• [ABOUT THIS EXERCISE] Starting at the first line of the entries, extract each line up to and including the one that contains "Talk to an AI Expert (523, 2139)", but leave out the pictures.

[Collection entries]
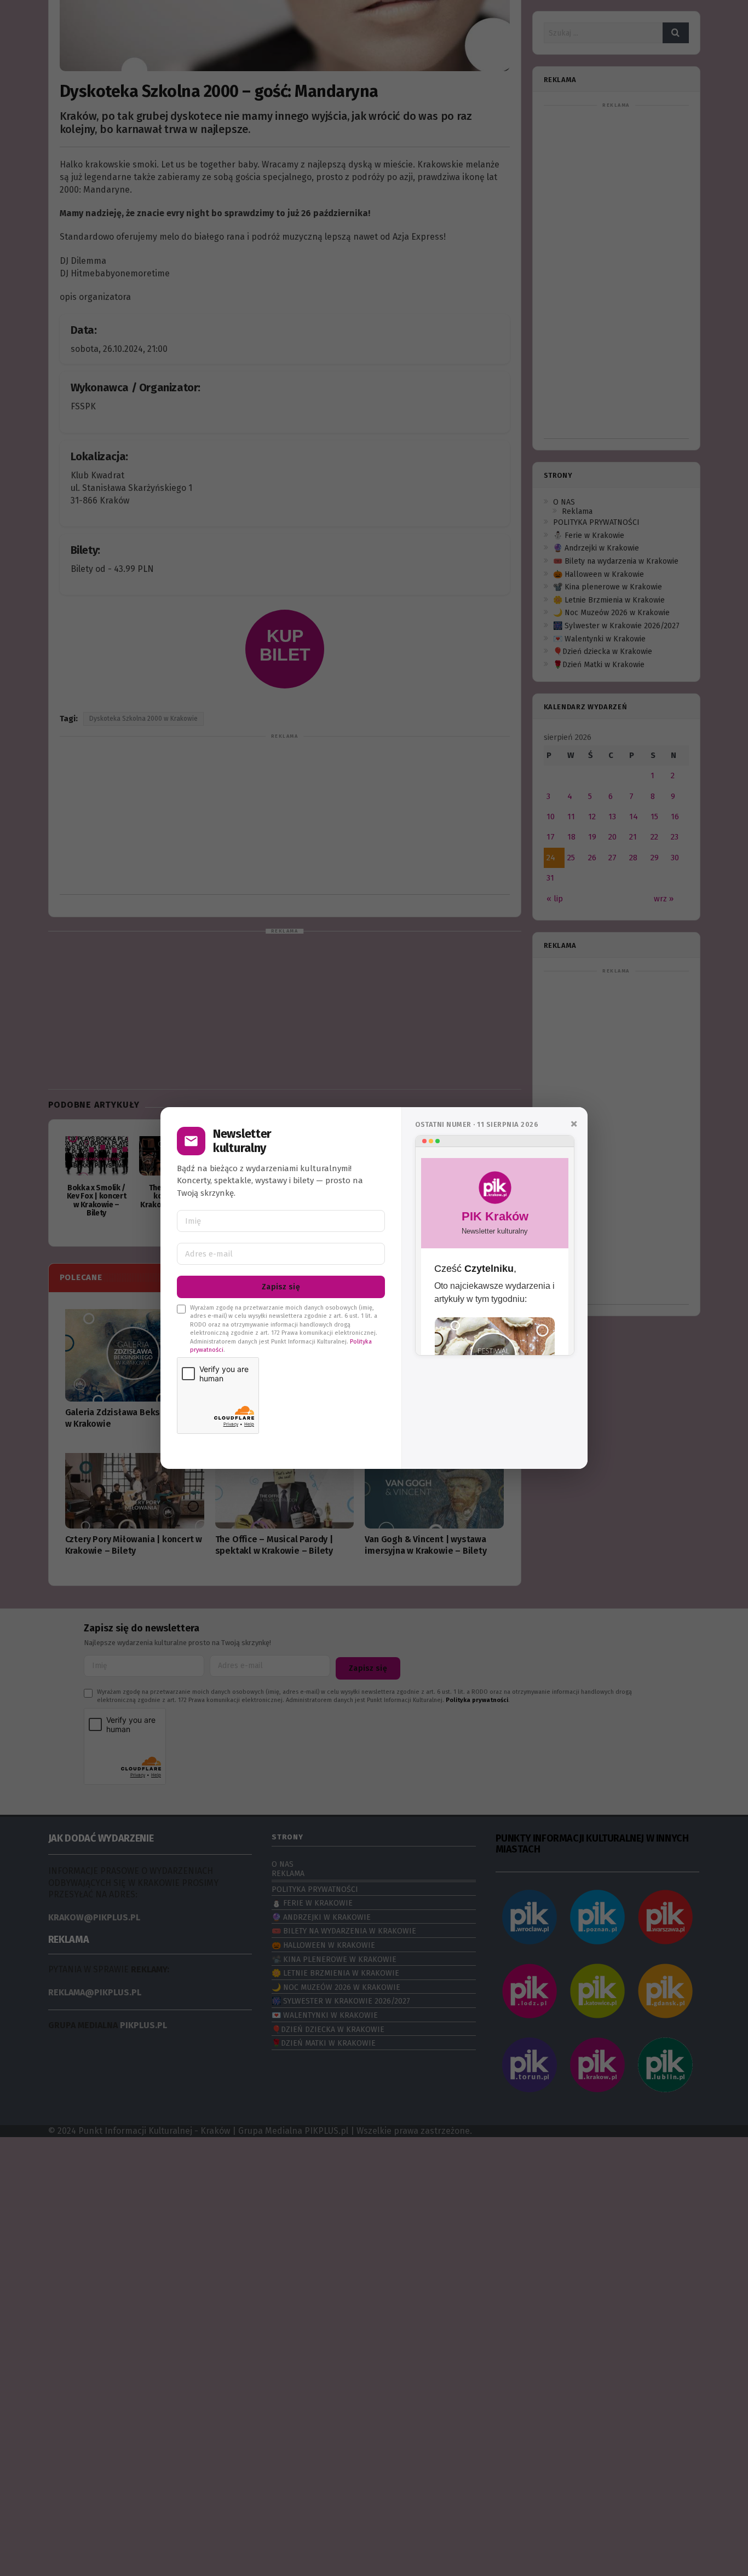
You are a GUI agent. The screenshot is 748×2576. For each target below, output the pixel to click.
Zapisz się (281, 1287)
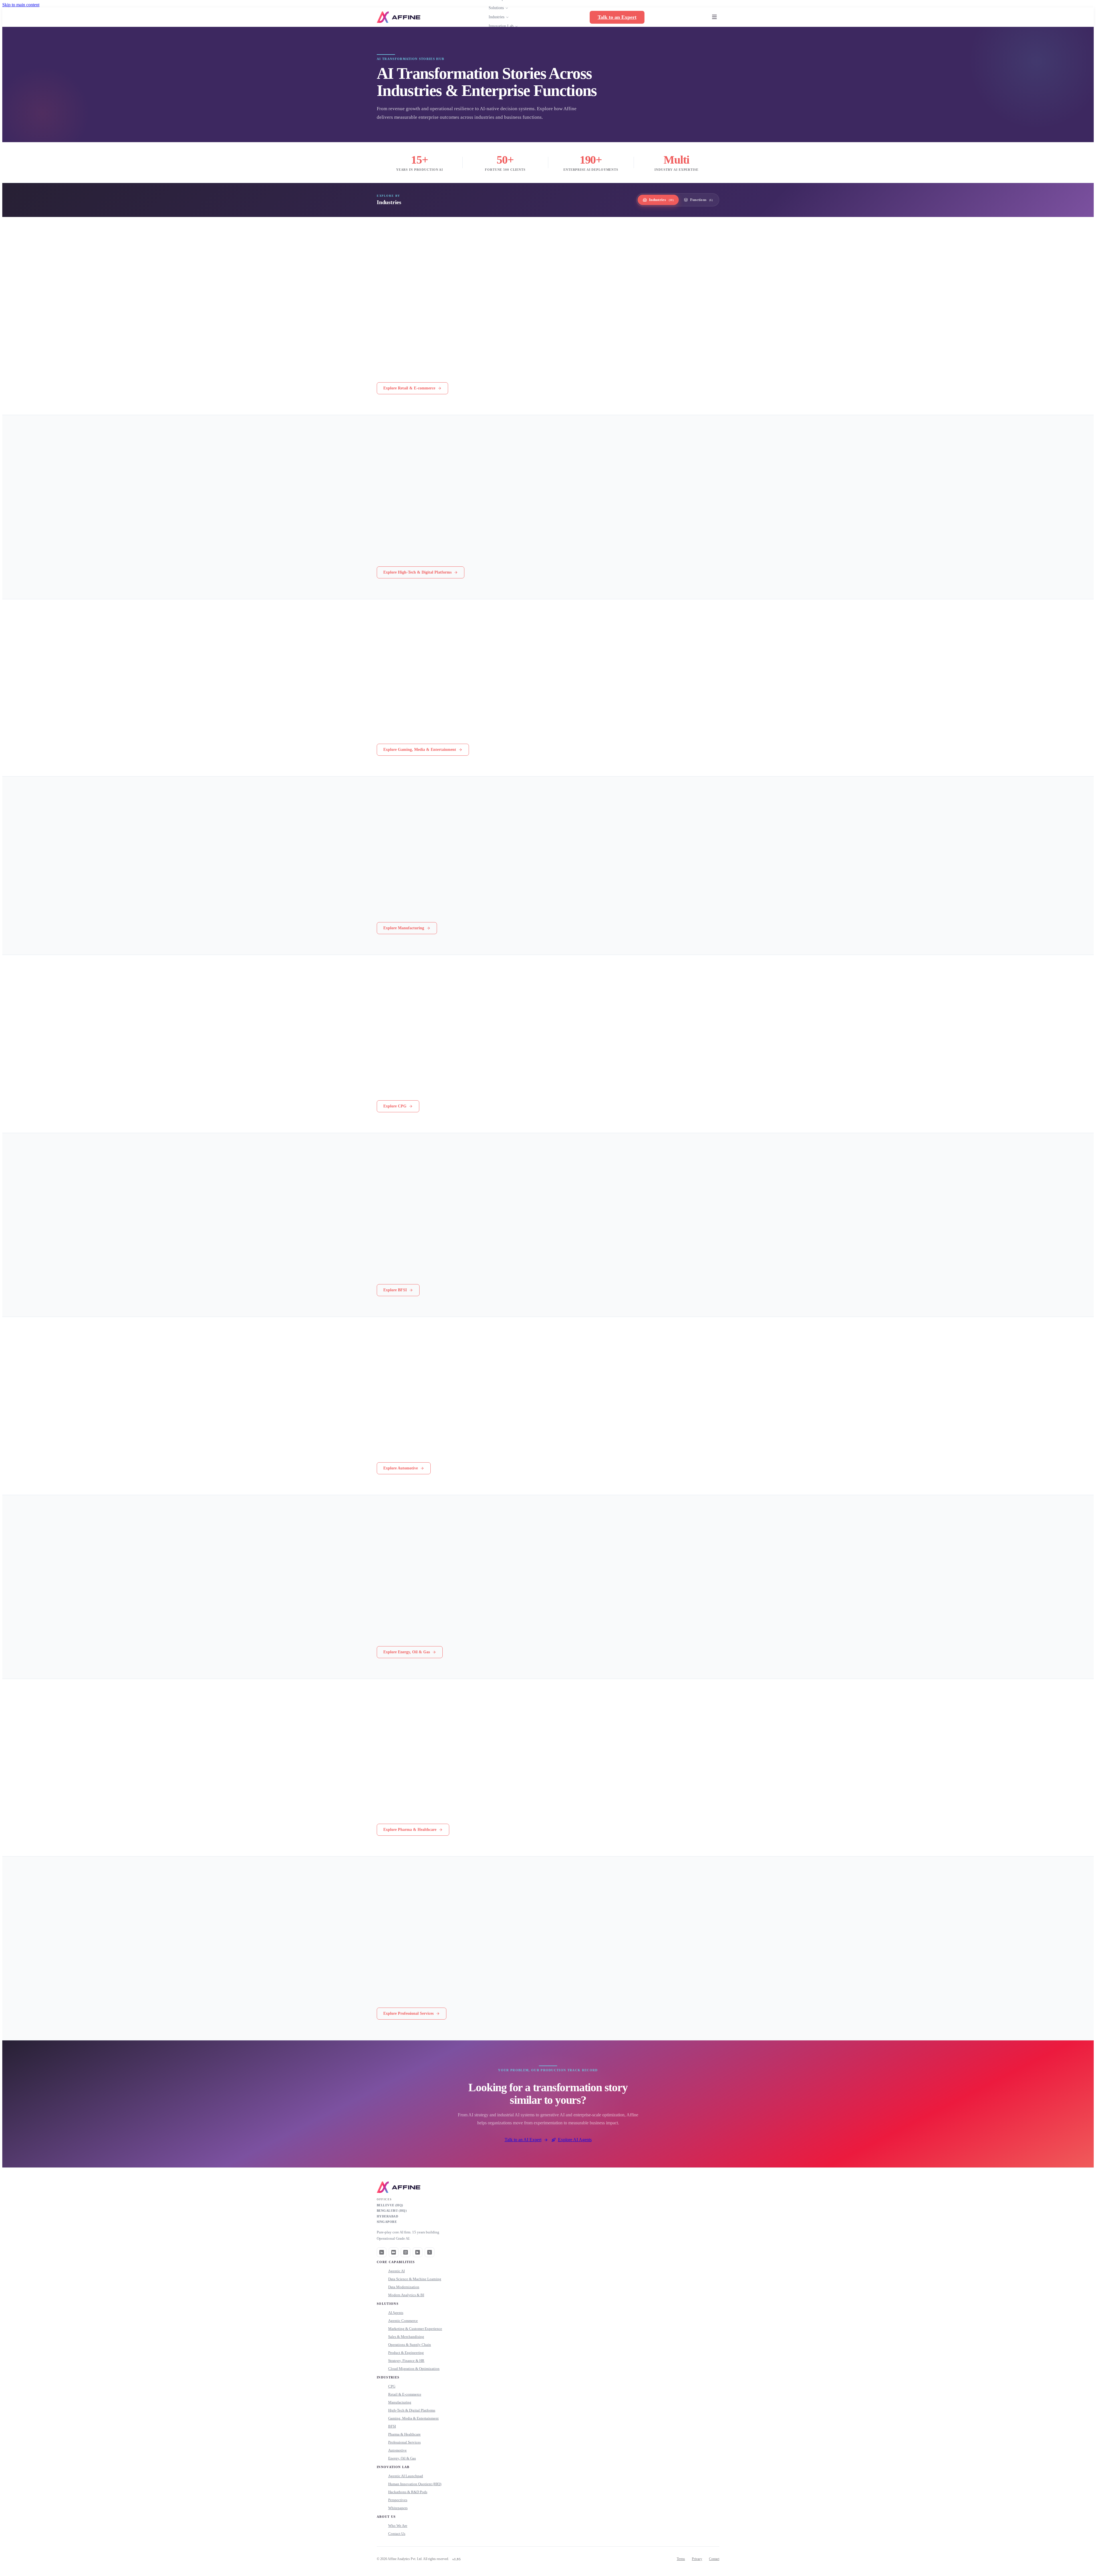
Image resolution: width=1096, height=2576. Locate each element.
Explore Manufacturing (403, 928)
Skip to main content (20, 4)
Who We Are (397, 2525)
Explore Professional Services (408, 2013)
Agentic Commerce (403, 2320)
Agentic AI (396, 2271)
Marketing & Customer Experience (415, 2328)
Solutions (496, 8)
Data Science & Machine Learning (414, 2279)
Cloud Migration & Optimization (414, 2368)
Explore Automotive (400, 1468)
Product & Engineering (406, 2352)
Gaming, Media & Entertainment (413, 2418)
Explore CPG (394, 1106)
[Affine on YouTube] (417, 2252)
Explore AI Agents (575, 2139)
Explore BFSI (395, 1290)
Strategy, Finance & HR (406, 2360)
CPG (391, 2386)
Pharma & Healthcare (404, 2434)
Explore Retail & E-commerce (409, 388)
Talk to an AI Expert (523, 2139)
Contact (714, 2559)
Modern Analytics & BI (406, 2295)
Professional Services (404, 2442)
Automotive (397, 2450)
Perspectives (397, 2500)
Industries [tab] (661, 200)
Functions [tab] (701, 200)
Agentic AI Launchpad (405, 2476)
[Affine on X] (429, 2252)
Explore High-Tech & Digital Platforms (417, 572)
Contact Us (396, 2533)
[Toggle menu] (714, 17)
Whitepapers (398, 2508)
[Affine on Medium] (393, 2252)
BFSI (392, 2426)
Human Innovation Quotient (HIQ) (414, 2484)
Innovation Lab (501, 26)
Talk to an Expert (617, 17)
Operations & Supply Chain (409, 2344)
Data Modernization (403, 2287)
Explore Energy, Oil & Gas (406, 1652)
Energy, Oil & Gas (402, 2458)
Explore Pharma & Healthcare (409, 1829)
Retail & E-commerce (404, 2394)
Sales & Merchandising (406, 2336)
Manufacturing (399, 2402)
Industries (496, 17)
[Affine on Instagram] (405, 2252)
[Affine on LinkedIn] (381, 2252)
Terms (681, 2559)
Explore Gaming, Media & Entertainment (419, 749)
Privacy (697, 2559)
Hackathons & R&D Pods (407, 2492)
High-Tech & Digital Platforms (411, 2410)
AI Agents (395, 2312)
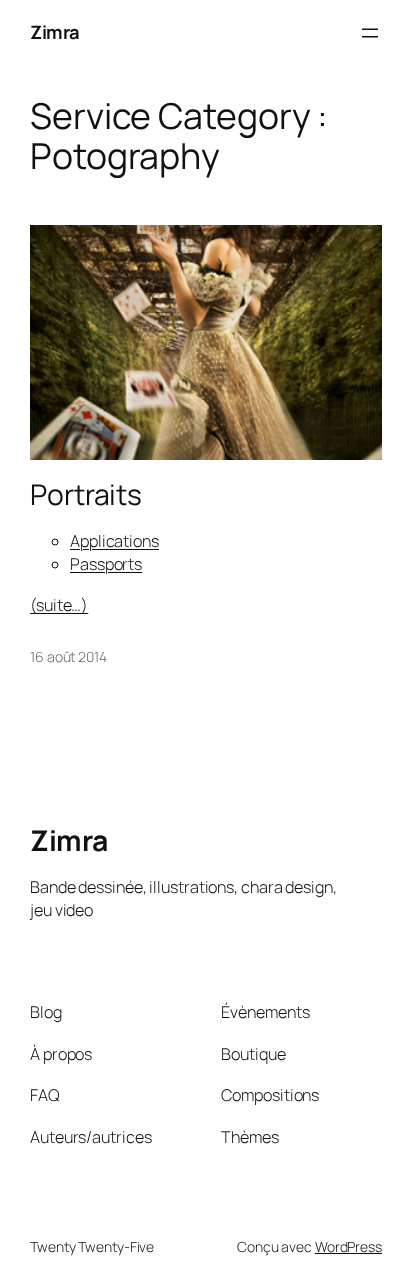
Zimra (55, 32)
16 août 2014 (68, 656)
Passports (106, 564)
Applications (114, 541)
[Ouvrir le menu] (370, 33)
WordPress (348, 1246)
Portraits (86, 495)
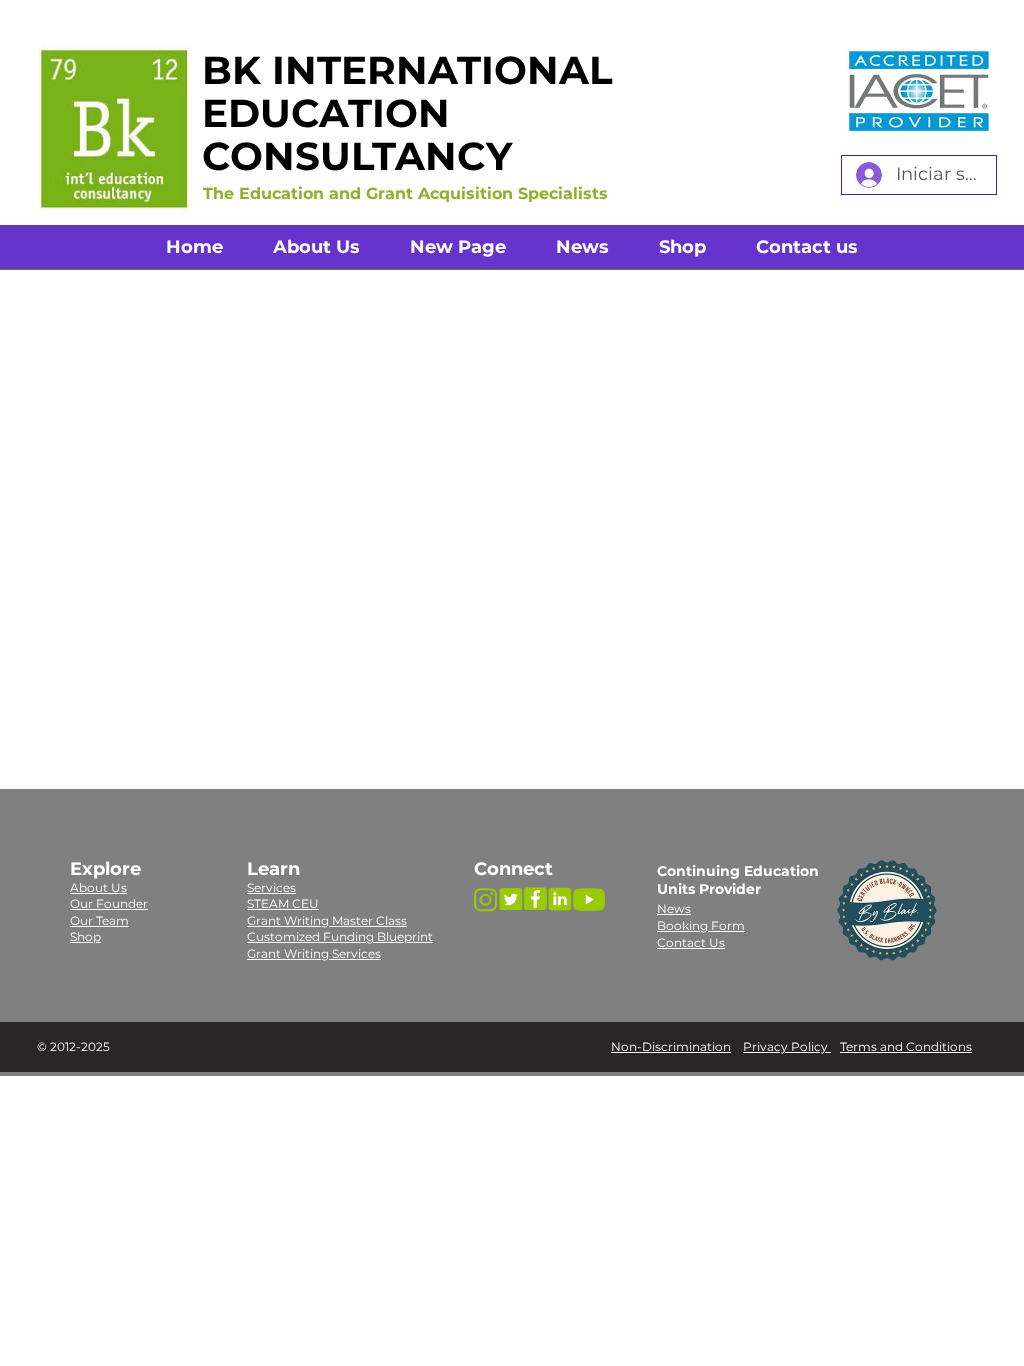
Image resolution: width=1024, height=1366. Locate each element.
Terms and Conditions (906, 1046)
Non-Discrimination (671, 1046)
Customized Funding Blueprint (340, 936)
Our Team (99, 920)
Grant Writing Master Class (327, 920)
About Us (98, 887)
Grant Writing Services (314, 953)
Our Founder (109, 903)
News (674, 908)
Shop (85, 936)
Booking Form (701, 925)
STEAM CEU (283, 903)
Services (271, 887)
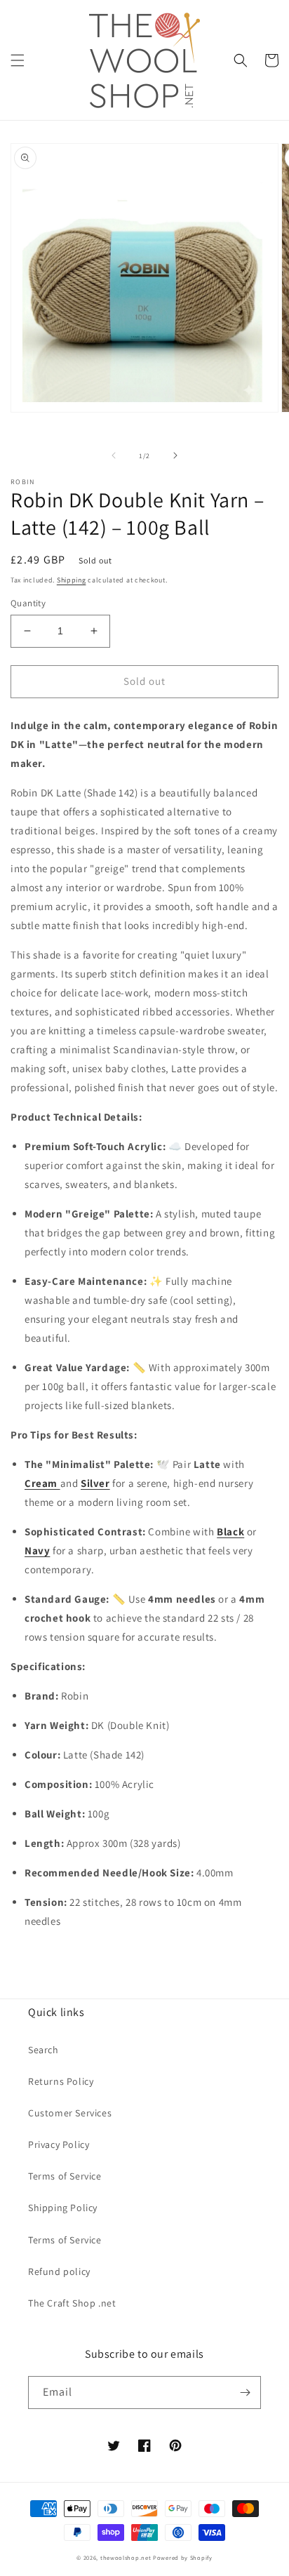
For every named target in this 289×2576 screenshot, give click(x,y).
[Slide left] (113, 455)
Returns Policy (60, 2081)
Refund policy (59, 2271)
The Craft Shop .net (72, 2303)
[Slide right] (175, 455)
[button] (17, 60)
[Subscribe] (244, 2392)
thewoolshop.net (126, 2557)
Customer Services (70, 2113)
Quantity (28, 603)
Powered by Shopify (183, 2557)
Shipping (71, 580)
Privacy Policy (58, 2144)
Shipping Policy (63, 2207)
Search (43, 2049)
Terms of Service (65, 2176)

• [WRITTEN RESPONSE]
You are a GUI agent. The screenshot is 748×2576. For each target below, output the pixel to click.
Zapisz się (281, 1287)
Image resolution: width=1096, height=2576. Locate each element.
Explore Manufacturing (403, 928)
Skip to main content (20, 4)
Who We Are (397, 2525)
Explore Professional Services (408, 2013)
Agentic Commerce (403, 2320)
Agentic AI (396, 2271)
Marketing & Customer Experience (415, 2328)
Solutions (496, 8)
Data Science & Machine Learning (414, 2279)
Cloud Migration & Optimization (414, 2368)
Explore Automotive (400, 1468)
Product & Engineering (406, 2352)
Gaming, Media & Entertainment (413, 2418)
Explore CPG (394, 1106)
[Affine on YouTube] (417, 2252)
Explore AI Agents (575, 2139)
Explore BFSI (395, 1290)
Strategy, Finance & HR (406, 2360)
CPG (391, 2386)
Pharma & Healthcare (404, 2434)
Explore Retail & E-commerce (409, 388)
Talk to an AI Expert (523, 2139)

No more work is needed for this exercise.